By Brian E Murphy, Packers Insider senior editor
~If you’re sick of the Patriots, it might be because they are almost always in the Super Bowl — seven times now since Bill Belichick and Tom Brady joined forces in Foxborough 16 years ago. That’s almost a fifty per cent rate, better than some NBA player’s free throw percentage.
The Falcons, on the other hand, have made just one Super Bowl in their history. That was their miracle 1998 season, when they won the NFC Championship game in Minnesota against the 15-1 Vikings in a tremendous upset, and come-from-behind thriller.
They went on to get blown out by the defending champion Denver Broncos, in Super Bowl XXXIII.
But this 2016-17 edition Atlanta is much different than the Falcons of 1998.
These Falcons boast the NFL’s best offense, with MVP-favorite Matt Ryan leading the way at quarterback.
In front of him, he has a fine, and luckily healthy, offensive line leading the way. They protect him well, and they run block well for the dynamic duo running backs Tevin Coleman and Devonta Freeman.
Freeman is a 1,000-yard rusher this season, who found the end zone on 11 runs. Coleman is faster, and led all NFL RB’s in yards per reception. He’s very dangerous.
These two combined for an amazing 24 touchdowns and over 2,400 yards from scrimmage in the regular season.
Of course, wide receiver Julio Jones is the most dangerous player on the field, from either team. He possesses a rare blend of blazing speed with size and strength and precision route-running.
And, oh by the way, he’s no diva. You won’t mix him and his antics up with Odell Beckham Jr. or Antonio Brown.
Jones isn’t the only threat at receiver for the Falcons. Taylor Gabriel, at just 5′ 8″, is even faster and capable of getting behind any cornerback.
Mohamed Sanu is another dangerous wide receiver. He’s got size at 6-2, as well as speed and good hands.
The key, in my opinion, to who wins this game will be how well Matt Ryan plays. New England will do some things that Ryan has not seen. Will he be able to figure it out? Will he have time to get the balls to his secondary receivers?
This season, playoffs included, the Falcons are only 4-4 in the games that Julio Jones goes over 100 yards. They are 7-1 in the games he didn’t. And they went 2-0 in the games Jones missed, scoring a combined 83 points in those two games.
So the only trouble the offense appeared to have was when Jones was force-fed too often.
Predictions from all over are spread across the spectrum.
Some experts thing Belichick and his defensive wizardry will be able to find a way to slow down the Falcons high-octane offense.
Remember, there have been six previous Super Bowls that pitted the top scoring offense against the top scoring defense, and the defensive team has won five of the six. That would lead one to believe New England is going to win.
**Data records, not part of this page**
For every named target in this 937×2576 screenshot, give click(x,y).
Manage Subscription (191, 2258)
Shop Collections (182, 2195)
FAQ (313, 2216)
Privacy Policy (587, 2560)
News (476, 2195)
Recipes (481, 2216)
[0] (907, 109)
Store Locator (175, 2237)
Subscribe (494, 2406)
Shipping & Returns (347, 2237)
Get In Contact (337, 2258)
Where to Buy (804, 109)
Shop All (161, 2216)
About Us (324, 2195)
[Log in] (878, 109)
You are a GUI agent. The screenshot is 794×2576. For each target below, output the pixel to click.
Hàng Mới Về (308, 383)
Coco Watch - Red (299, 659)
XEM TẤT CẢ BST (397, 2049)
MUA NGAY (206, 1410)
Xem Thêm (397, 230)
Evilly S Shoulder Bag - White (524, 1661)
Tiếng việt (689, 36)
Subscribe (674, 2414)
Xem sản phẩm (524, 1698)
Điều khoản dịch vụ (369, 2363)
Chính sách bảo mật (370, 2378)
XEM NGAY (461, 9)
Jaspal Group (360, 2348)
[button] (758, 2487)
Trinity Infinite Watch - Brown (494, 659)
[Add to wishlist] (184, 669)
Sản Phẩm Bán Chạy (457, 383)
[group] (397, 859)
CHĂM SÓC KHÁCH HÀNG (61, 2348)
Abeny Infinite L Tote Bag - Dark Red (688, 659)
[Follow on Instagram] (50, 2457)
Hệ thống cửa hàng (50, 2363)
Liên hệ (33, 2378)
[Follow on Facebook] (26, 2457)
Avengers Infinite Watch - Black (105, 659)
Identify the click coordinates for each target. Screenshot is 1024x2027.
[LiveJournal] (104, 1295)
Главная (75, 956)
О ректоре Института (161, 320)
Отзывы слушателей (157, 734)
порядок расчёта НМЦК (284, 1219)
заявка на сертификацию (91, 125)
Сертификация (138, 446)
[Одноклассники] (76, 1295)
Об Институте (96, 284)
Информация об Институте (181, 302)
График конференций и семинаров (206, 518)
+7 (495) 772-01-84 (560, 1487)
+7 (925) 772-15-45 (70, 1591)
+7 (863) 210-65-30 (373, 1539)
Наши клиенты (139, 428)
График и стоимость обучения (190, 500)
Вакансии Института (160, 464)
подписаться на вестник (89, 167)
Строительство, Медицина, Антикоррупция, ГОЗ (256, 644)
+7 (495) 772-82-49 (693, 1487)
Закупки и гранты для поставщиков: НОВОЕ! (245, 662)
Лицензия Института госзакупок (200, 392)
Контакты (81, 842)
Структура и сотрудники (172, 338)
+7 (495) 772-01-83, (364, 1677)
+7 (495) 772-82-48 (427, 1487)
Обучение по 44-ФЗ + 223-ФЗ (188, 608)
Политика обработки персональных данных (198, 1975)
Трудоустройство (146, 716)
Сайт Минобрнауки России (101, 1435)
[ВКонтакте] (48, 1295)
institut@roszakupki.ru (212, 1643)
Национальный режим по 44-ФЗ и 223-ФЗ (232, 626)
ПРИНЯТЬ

So does this fact nugget: The Patriots are 12-0 in playoff history (with Belichick and Brady) when facing a team for the first time in that season. They are 12-9 in rematches of games prior. That’s either a lot of amazing coincidences, or there might be something to that stat.
The Patriots and Falcons did not play this season.
In fact, they have only met twice since Matt Ryan has been in Atlanta. Brady and the Patriots have won both games, not surprisingly.
Here’s an amazing statistic that makes the Falcons confident. They have scored touchdowns on their opening drives the past eight games.
What will happen when, if, the Patriots force the Falcons to punt on their opening drive?
The Patriots defense is much, much better than the last defense Atlanta faced, the Green Bay Packers. That defense doesn’t know how or who to cover most of the time.
New England’s breakdowns in pass coverage are few and far between. But they can occur. The key will be will Ryan see it, and will he have time to expose them?
If he does, Atlanta is capable of scoring in buckets even against Belichick. Atlanta led the NFL in scoring this year at 33.8 per game. And in their past six games, that’s up to 39 per game.
Still, it’s very hard to imagine Belichick giving up more than 30 points in a Super Bowl, even to this offense. His defensive backs will grab and hold if they’re getting beaten, and as we know, refs don’t catch them all. See the Dallas-Green Bay game in the NFC Divisional round.
One of the best things about the Super Bowl is all the available props that are available to bet on. From simple things to exotic things, there are endless wagers available.
I don’t believe the Patriots, missing Rob Gronkowski, can match the Falcons if Atlanta lights up the scoreboard for over 30 points.
If I had to put my money on a bet, I would favor Belichick and Brady’s history more than the recent trends of the Falcons offense.